夜明け前の暗い中を歩いてきたので、ヤセ尾根がこんなに長く、そして素敵なトレイルだということを下降で改めて知る。
往路では見られなかった植物や、紅葉を楽しみながら歩くことができた。
しかし、ヤセ尾根は部分的にナイフエッジなうえに、ザラザラして滑り易いので、疲れた身体にはきついが最後まで気を抜いてはいけない。
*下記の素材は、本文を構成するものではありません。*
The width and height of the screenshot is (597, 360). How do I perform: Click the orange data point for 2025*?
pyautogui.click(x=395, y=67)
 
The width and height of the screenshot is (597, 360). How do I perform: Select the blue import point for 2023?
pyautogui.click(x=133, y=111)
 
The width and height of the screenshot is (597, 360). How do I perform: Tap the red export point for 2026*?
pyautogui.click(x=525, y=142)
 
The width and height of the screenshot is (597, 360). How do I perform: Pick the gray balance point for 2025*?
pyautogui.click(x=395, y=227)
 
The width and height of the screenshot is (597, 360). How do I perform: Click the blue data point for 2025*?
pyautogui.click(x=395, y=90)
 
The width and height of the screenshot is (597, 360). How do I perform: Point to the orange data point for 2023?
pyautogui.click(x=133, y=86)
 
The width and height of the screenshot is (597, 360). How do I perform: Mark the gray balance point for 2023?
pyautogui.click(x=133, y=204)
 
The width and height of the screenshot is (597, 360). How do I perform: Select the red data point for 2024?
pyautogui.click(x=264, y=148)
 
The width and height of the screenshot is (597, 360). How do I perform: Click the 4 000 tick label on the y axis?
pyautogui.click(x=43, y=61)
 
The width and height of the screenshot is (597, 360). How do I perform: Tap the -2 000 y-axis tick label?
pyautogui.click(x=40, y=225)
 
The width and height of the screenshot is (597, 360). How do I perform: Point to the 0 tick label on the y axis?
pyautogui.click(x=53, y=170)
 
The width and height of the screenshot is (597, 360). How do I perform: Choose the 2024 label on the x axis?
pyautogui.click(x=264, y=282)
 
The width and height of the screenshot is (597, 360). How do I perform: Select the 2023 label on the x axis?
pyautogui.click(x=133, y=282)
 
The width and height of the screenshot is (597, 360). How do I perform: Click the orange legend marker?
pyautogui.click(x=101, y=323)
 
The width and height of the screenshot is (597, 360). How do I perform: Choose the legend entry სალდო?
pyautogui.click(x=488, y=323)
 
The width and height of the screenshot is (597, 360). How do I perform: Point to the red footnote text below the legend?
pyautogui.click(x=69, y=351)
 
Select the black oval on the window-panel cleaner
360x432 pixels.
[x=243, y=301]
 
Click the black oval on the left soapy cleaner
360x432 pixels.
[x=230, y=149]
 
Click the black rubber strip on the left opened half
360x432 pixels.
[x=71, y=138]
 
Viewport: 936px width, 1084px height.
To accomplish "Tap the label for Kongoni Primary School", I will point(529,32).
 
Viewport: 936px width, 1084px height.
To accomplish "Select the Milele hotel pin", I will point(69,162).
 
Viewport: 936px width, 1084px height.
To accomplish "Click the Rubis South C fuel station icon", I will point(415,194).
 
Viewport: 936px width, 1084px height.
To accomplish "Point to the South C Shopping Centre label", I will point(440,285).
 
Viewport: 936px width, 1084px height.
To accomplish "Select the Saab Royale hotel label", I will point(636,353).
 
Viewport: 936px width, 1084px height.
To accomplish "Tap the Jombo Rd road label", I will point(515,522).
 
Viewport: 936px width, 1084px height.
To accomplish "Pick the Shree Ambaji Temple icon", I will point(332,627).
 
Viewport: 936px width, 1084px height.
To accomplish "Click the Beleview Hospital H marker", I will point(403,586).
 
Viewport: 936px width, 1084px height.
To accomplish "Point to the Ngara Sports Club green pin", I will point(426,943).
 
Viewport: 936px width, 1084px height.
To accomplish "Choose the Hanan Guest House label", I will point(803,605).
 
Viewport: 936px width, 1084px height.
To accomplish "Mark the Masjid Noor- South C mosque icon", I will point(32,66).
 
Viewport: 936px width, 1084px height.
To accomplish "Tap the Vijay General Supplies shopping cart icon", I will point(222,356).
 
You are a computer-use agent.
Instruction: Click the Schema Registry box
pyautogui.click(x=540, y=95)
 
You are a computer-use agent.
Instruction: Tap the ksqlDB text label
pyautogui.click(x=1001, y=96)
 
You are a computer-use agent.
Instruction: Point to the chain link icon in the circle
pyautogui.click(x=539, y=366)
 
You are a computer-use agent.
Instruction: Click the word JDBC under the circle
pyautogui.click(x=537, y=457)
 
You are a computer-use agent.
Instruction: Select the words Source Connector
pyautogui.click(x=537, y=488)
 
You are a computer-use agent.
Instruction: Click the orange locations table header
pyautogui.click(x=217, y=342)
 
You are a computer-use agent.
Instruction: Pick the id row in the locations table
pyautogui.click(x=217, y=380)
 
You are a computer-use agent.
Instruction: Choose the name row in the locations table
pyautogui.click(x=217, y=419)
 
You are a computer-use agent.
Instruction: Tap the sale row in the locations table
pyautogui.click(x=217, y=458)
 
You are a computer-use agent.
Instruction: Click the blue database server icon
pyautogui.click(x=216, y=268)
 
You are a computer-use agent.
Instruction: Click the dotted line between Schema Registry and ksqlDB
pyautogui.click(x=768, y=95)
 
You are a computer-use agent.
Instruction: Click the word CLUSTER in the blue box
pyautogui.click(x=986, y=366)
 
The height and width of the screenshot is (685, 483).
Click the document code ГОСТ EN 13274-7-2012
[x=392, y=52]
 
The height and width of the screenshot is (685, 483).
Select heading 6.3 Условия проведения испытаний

噂通りのハードな道程であったが、その分、草紅葉の湿原と青い池塘を見た時の感動は大きかった。
風化によって姿を変えてきた玉子石が、変わることなく太古の昔からそこで池塘群を見守っている景色は、
まぎれもなく地球の神秘と言えるだろう。
平ヶ岳の雄大な景色の中に身を置くと、その神秘に遭遇できた自分もまた地球が創造した生命の一物でしかないことを感じる。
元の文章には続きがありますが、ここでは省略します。